Workers who have been laid off from an industry that has declined need the opportunity to train for a job in demand. Some of this is going on now, but Maine needs to do more.
We can accomplish more of this through the changes proposed in the State Workforce Investment Board's request to the U.S. Department of Labor to restructure our work force investment system to allow Maine to utilize federal dollars to create a training system that is responsive to the marketplace.
This initiative, proposed by Gov. LePage, would decrease the system's administrative overhead and put more money into training for in-demand jobs. The new structure would create consistency of opportunity and services for all citizens through statewide policy development while increasing the local and industry input that guides those policies.

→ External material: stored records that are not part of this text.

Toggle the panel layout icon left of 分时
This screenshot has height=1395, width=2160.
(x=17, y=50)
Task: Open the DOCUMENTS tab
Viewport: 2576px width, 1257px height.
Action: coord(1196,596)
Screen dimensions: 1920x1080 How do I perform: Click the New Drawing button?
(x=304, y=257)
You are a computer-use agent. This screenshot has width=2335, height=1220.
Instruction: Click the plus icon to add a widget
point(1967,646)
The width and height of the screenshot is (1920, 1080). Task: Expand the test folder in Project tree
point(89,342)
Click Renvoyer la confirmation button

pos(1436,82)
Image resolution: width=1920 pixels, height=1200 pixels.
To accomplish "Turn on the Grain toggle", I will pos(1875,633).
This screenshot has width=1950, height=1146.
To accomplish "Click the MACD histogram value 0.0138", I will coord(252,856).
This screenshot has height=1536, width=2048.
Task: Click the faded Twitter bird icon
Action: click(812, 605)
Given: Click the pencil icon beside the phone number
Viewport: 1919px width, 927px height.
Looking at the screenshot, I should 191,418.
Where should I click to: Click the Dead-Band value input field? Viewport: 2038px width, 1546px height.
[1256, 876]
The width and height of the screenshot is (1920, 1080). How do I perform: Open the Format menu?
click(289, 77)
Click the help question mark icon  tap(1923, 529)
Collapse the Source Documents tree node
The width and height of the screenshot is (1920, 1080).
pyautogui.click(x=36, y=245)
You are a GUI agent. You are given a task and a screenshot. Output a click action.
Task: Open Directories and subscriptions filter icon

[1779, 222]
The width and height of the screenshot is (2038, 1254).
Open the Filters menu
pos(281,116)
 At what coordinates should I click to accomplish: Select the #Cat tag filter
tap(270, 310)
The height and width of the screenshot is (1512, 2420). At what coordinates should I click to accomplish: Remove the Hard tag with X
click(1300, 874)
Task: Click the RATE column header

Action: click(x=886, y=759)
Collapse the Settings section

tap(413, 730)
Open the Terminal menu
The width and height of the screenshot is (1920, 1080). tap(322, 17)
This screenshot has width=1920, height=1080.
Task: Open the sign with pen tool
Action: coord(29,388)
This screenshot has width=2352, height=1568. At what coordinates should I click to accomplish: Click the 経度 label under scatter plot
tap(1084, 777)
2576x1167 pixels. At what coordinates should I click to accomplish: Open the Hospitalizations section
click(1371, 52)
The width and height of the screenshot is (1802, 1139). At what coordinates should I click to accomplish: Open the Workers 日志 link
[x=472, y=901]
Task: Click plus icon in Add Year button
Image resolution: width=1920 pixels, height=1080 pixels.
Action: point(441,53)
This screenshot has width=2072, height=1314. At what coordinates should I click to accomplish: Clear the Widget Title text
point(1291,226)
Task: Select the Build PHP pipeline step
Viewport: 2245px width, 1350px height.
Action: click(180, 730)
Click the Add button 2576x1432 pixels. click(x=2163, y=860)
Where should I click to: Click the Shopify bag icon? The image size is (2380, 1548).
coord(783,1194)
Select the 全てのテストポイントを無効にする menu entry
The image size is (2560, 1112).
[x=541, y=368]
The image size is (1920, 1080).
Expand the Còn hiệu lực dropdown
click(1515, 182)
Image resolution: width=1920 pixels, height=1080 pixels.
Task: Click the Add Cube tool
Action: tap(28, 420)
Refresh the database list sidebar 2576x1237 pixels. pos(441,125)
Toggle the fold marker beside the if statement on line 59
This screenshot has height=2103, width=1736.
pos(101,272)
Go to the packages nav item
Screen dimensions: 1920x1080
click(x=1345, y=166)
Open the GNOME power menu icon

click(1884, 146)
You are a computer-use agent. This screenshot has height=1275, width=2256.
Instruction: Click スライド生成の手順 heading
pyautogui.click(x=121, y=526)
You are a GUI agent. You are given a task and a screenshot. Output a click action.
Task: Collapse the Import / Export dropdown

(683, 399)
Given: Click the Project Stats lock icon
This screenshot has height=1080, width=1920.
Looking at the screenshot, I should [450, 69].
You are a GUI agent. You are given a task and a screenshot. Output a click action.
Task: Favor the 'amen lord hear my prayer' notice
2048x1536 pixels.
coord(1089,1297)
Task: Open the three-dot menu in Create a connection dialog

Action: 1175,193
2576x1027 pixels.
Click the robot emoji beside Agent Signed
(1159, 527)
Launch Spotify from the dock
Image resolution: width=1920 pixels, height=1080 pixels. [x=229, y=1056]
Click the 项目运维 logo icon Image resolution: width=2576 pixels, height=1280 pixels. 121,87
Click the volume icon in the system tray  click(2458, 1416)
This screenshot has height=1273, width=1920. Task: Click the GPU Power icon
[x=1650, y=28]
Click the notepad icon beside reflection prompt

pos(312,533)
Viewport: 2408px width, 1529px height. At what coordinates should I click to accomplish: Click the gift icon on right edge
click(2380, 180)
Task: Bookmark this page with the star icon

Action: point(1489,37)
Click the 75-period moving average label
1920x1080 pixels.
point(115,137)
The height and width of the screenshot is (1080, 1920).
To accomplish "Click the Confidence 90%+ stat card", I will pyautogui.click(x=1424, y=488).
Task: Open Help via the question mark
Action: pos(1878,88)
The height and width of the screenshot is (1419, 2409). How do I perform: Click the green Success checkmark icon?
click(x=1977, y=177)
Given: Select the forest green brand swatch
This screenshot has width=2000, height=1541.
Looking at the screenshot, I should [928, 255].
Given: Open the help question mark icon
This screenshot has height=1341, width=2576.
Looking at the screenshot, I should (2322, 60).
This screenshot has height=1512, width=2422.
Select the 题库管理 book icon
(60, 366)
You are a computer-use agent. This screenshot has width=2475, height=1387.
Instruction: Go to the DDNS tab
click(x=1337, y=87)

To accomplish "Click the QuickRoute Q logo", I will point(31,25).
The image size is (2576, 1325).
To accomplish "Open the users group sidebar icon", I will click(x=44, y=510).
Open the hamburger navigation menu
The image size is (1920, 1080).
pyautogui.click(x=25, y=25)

It will also increase business awareness of, and input into, work force development, connecting employers with more trained workers and maximizing the efficiency of current training programs throughout the system, including local CareerCenters; service providers such as Goodwill; the community college and university systems, and apprenticeships, as well as many quality programs, both public and private.
Two key elements of the proposed system involve industry partnerships and a new public-private partnership with both local and regional Chambers of Commerce.
The State Workforce Investment Board will connect with the Chambers in the eight regions, which mirror the tourism regions. The Chambers -- existing business intermediaries with an established communication network -- can help increase local business participation in the system.
Industry partnerships will improve our identification of and response to work force needs. A small or medium-sized business might need only one or two workers a year with certain skills, but in aggregate, employers in a particular region could have enough demand to justify an adult-education course.
Partnership with the Maine Manufacturers Association, for example, can improve the identification of jobs that are going unfilled and for which we should provide training. Input from industry might lead to the creation of a course for a community college or an apprenticeship program to meet an industry's ongoing needs.
Bringing the players in our work force development system together with businesses and increasing local input is a challenging task. However, for Maine to compete in the 21st century, it must be done.
We have a tremendous opportunity not only to improve the earning power of hardworking people, but also to make finding qualified staff easier for businesses. This, along with the Le-Page administration's other reforms, will attract more businesses to our state, creating more jobs and benefiting our economy.
As the Center for Workforce Research report indicates, manufacturing processes will grow in complexity, and we need to have a work force that can grow and adapt to these changes. As commissioner of labor, I will support our work force by creating the training and educational opportunities Mainers need to be successful.
Jeanne Paquette is the state commissioner of labor.